To relaunch Nefta, Mr. Ouarghi and his friends have also written a book, “The cuisine of the oasis – Feeding on the essentials”, because “in an oasis we have nothing but we lack nothing”.

“It’s an ancestral and simple cuisine that dates from the arrival of the nomads”, he relates, when Nefta was “a place of passage for caravans” who “deposited unknown flavors and spices, which remained here as a tradition”.

Najah Ameur, chef at the Dar Hi guest house, in the oasis of Nefta, on February 12, 2022

Najah Ameur, chef at the Dar Hi guest house, in the oasis of Nefta, on February 12, 2022 (AFP/FETHI BELAID)

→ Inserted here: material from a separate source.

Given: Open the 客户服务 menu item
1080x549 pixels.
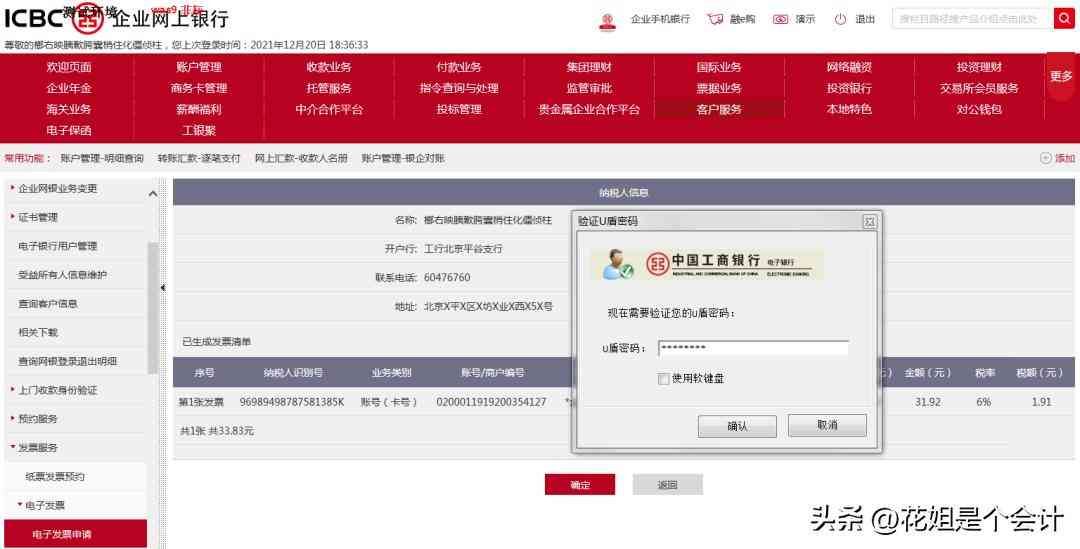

“One of the particularities of Nefta is that we manufacture our spices. It’s not the same as buying them at the market: the cleaning of the leaves, the smell, the taste, you know exactly how to do it” , confirms Najah Ameur, the chef at Dar Hi.

Mrs. Ameur, 40, prepares “her mother’s recipes” and others invented by “Fegh” (Frédérick E. Grasser-Hermé), a figure in French gastronomy. “A lot of ingredients come from the palm grove: parsley, celery, chard, green beans, peas,” she says.

– Date powder –

Not far from Dar Hi, other pioneers are trying to enhance the oasis.

Kevin Klay, former American aid worker in Sousse (north), fell in love with dates and the South. “We realized that 20 to 30 percent of dates are thrown away or fed to camels, just because they don’t look good,” he says.

Date powder produced by the Dateible company in Nefta, February 12, 2022

Date powder produced by the company Dateible in Nefta, February 12, 2022 (AFP / FETHI BELAID)

He bought a few kilos, dried them at home and then ground them in a coffee grinder. Result: a powder “five times less caloric” than white sugar and “much healthier”, containing “more potassium than a banana”.

Mr. Klay, 35, launched his Dateible factory in 2018. It employs around ten people. His company receives, he says, “strong demand from the United States where it exports wholesale, and has launched retail sales, planning this summer a presence in (organic) +Whole Foods + supermarkets and to develop in Europe. “.

And since nothing is wasted in the palm grove, other ideas have sprung up in the oases to recycle dates: coffee with a date core or molasses for baking.